I understand the engine is not McLaren’s own design, but one created for it by Engine Developments Ltd, better known to most people as Judd. And it would seem related to the GV V10 motor that first saw service in sports car racing back in 2004 and has since provided Judd customers with numerous podium positions at Le Mans and won then European Le Mans series outright. So while it may not be a McLaren engine per se, it should certainly prove more than fit for purpose.

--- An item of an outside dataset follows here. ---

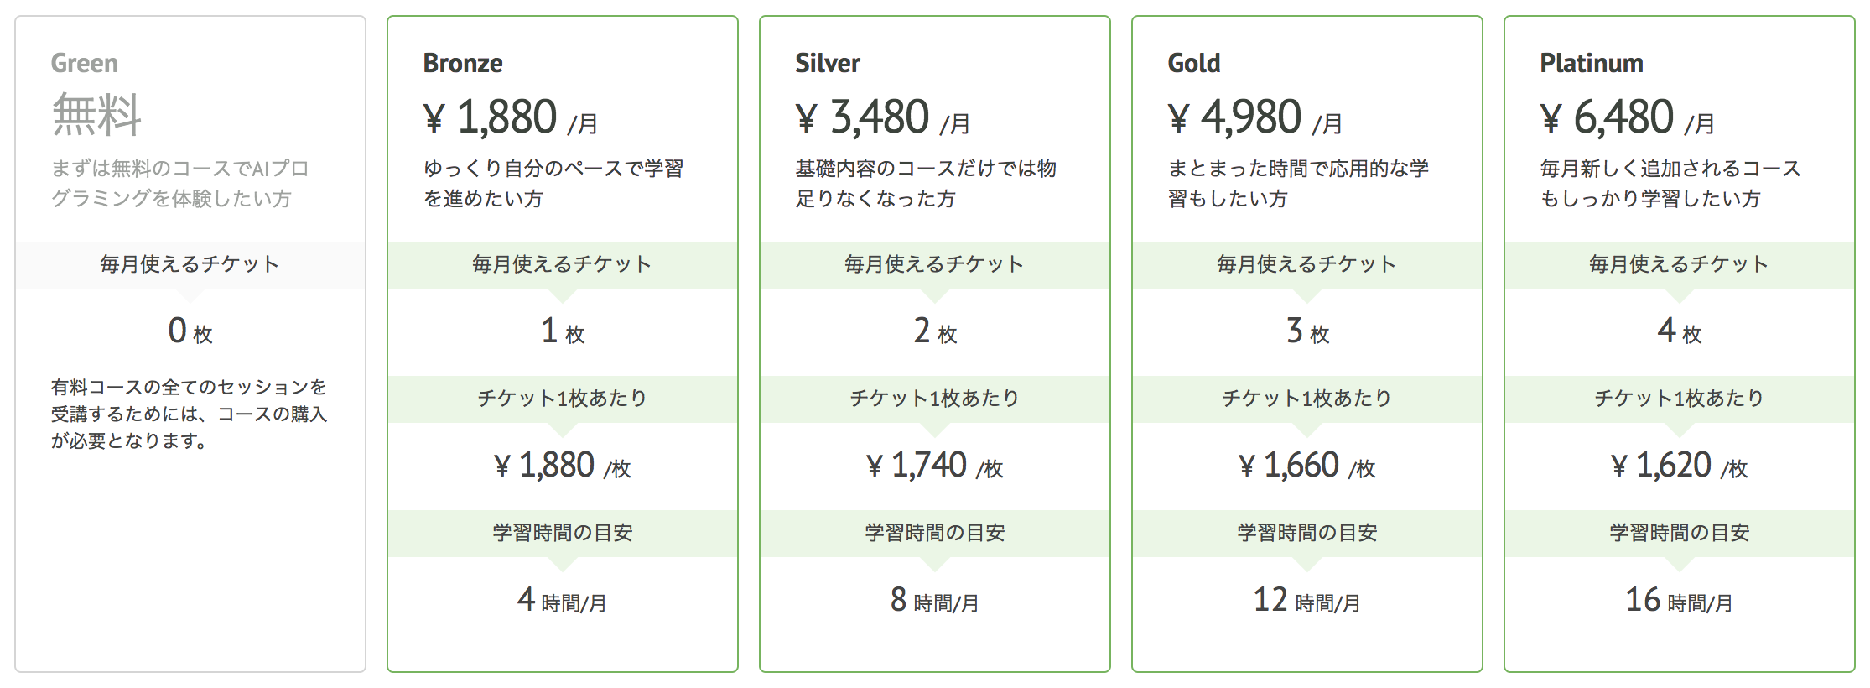Click Bronze's 4 時間/月 study time
The width and height of the screenshot is (1870, 688).
[562, 601]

But actually, and perhaps unusually for such cars where track performance always seems the ultimate aim, the Solus GT appears to want to appeal as much for its sci-fi design as its race-bred engineering. There are some fairly meaningless performance claims (0-62mph in 2.5sec, top speed over 200mph for what very little they’re worth), but you’ll find no claim anywhere for it to be ‘as fast as a Formula 1 car’ or similar. And there are two clear reasons for that, the first and most obvious being that it won’t be. Nor even close. Heavier, less powerful and with a fraction of the downforce of the real thing, the Solus would clearly not see which way a modern F1 car had gone, as if that were in any way important. No lap times, even simulations, are claimed. Instead its purpose is bring all the looks, power and performance of an imaginary car conceived without rules for the PlayStation generation and make it real.
Which is why it’s a single seater and why you access the cockpit not via anything as mundane as a door but by sliding the canopy forward and going in over the top, jet-fighter style. Once inside, the controls are very much akin to those of a Formula racing car with information displayed via digital display mounted on the steering wheel. Rear vision is achieved via a camera system.